Title: Anti-Loggers Locked in Behind Pickets
Source: David Syme & Co
Status: Copyrighted, contact source to reprint
Date: 1/27/99
Byline: Andrea Carson

An anti-logging group is considering legal action against Otway timber
workers using a picket line to block its members from leaving a logging
site near Apollo Bay.

An Otway Ranges Environmental Network spokesman, MMr Adrian Whitehead,
said four protesters had escaped the enclosed site by trekking through
the bush yesterday, but eight protesters were still trapped behind the
picket lines with limited food.

Mr Whitehead said the logging protesters had set up a camp in the coupe
on Sunday to protest against the logging of hardwood in regrowth areas
of state forest.

``Our main concern is native logging in an area where the main employer
is tourism,'' he said.

The Construction, Forestry, Mining and Energy Union, forestry division,
responded to the environmentalists' protest camp by
setting up picket lines on Monday. ``Since Monday they have not let any
of our members in or out,'' Mr Whitehead said.

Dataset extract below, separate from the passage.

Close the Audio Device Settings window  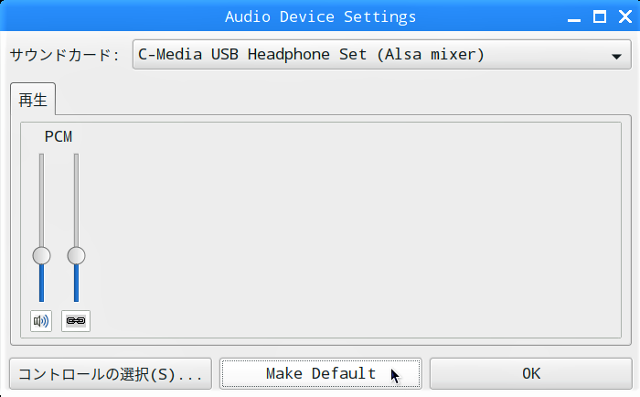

The union's state secretary, Ms Jane Calvert, said timber workers were
``fed up'' with protesters disrupting their workplace and affecting
their livelihoods. ``It is an issue of safety for our members,'' she
said. ``The protesters lock on to machinery and camp outside the coupe
... and with protesters nearby you can never be too sure when they will
get in the way. It is not a safe place to work
in,'' she said.

Ms Calvert said about 200 loggers and allied timber industry workers
from the Colac Otway Shire, were manning the pickets around the clock.

She said the picket lines along Seaview Ridge Road stopped protesters
from leaving the logging site. Ms Calvert said it would remain until the
environmentalists promised to cease protest blockades in the
Otways.

``The workers have had enough. Logging is a seasonal job ... the men are
paid piece rates and have families to support,'' she said.

``The conservationists should direct their views at the decision-makers,
not the workers.''

Mr Whitehead said the loggers had verbally abused network members.

Both groups had reported vandalism on their property.

Apollo Bay police were patrolling the dispute.

(c) David Syme & Co 1999.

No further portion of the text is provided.